■ **Direction**: Repeat the data below word for word, from the line containing "The height and" through the end of the data, inclusive. Leave the pictures out of your answer.

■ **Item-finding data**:
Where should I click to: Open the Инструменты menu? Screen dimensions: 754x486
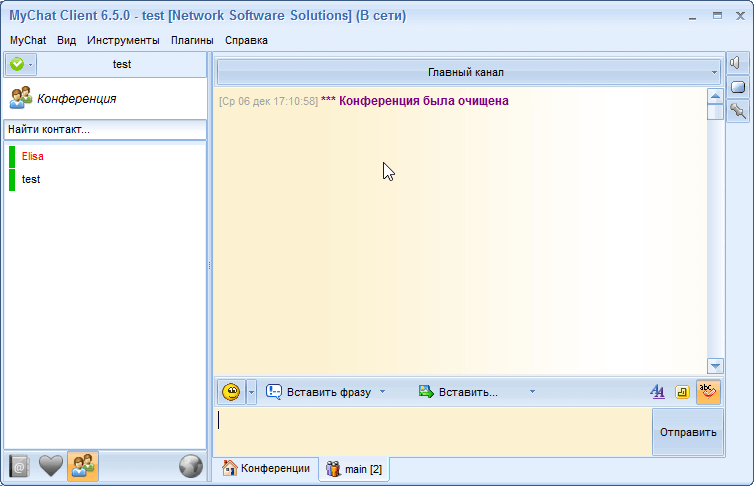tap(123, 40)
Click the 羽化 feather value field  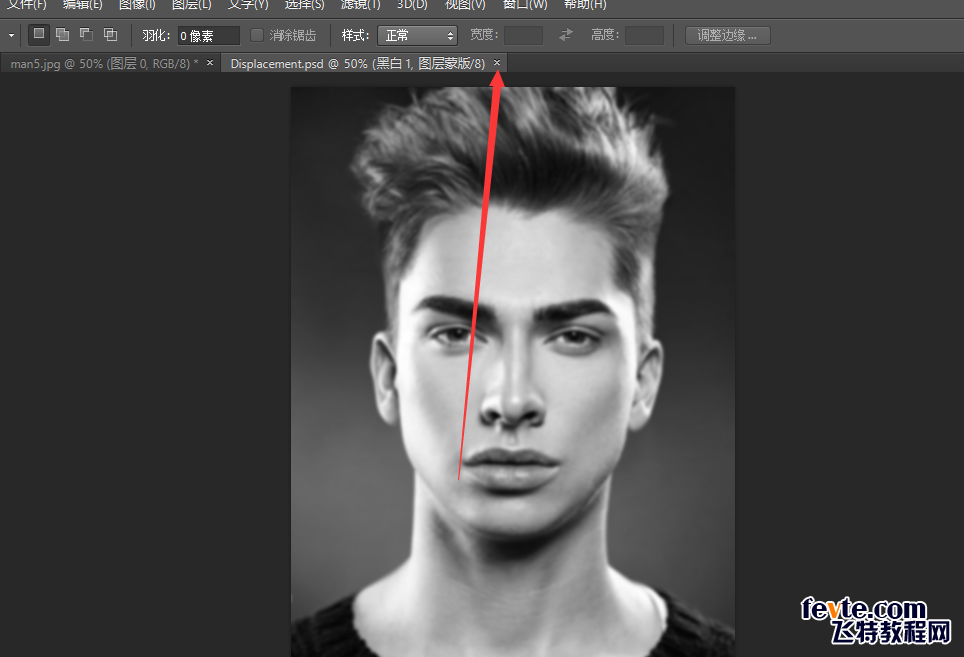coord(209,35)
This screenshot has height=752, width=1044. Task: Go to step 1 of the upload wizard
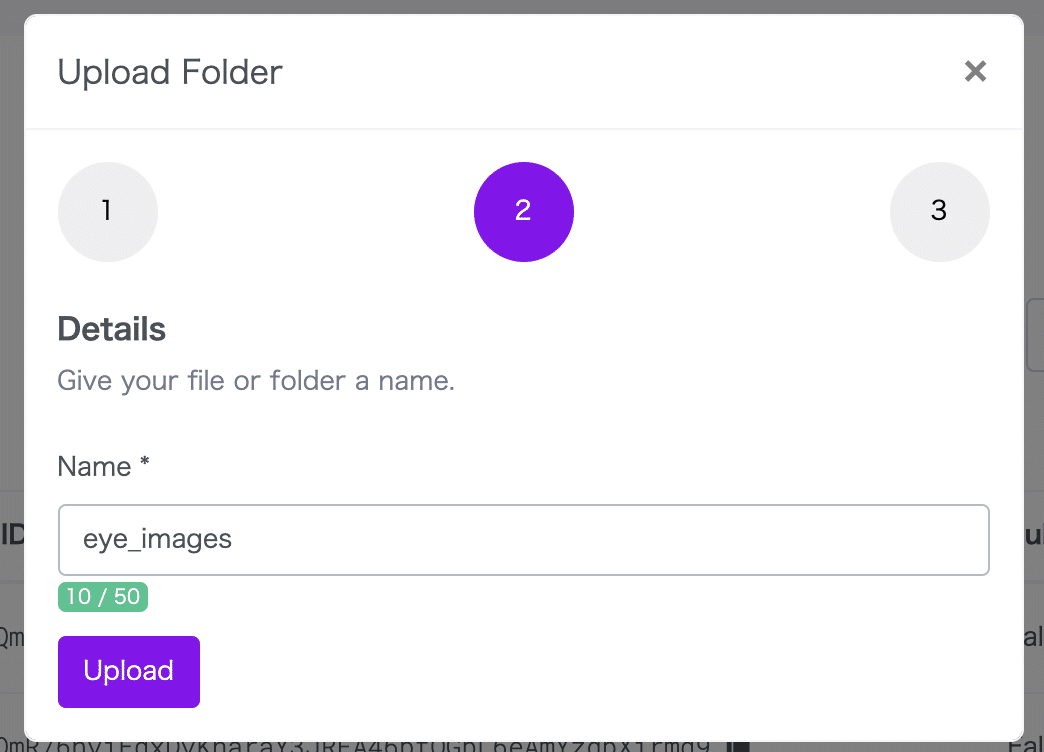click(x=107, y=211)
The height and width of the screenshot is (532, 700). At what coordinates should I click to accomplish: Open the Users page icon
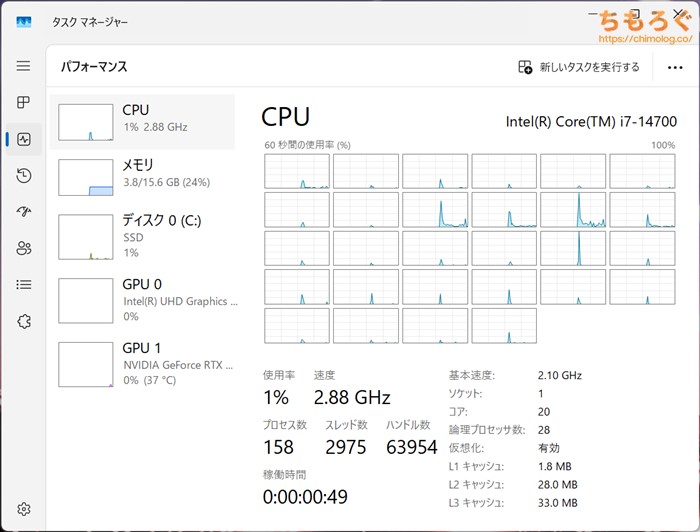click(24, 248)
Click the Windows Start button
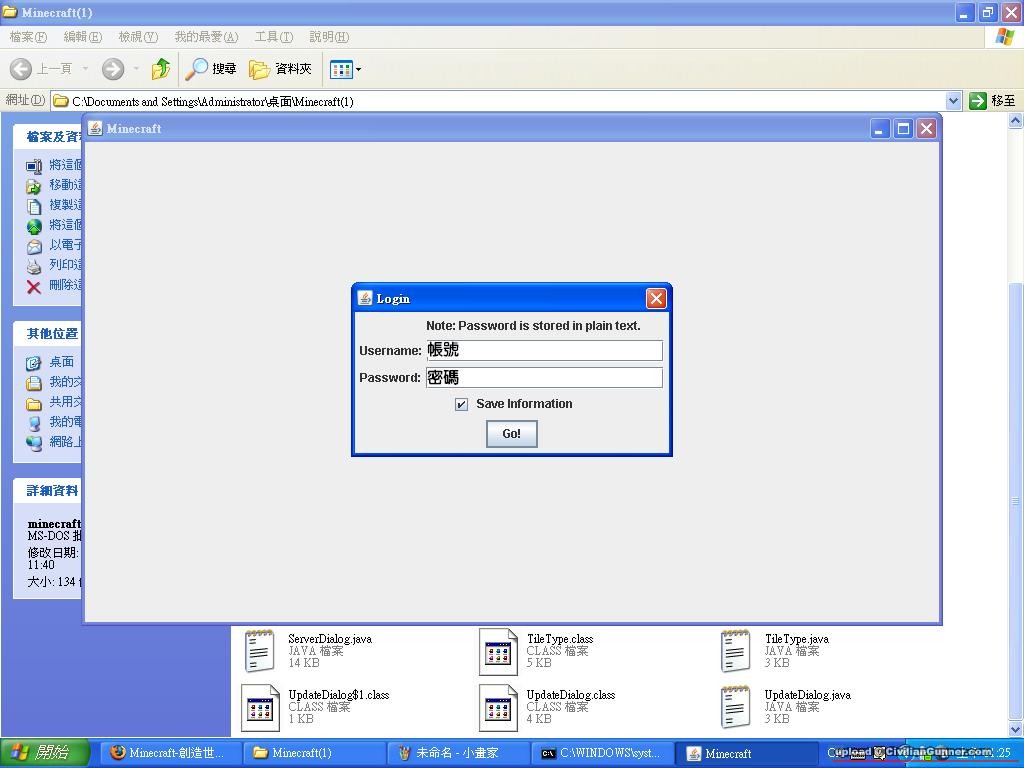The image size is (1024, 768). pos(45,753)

■ **The reply**:
The height and width of the screenshot is (532, 700). At what coordinates should I click to accomplish: Open the Users page icon
click(24, 248)
Click the Windows Start button
The image size is (1024, 768). pos(45,753)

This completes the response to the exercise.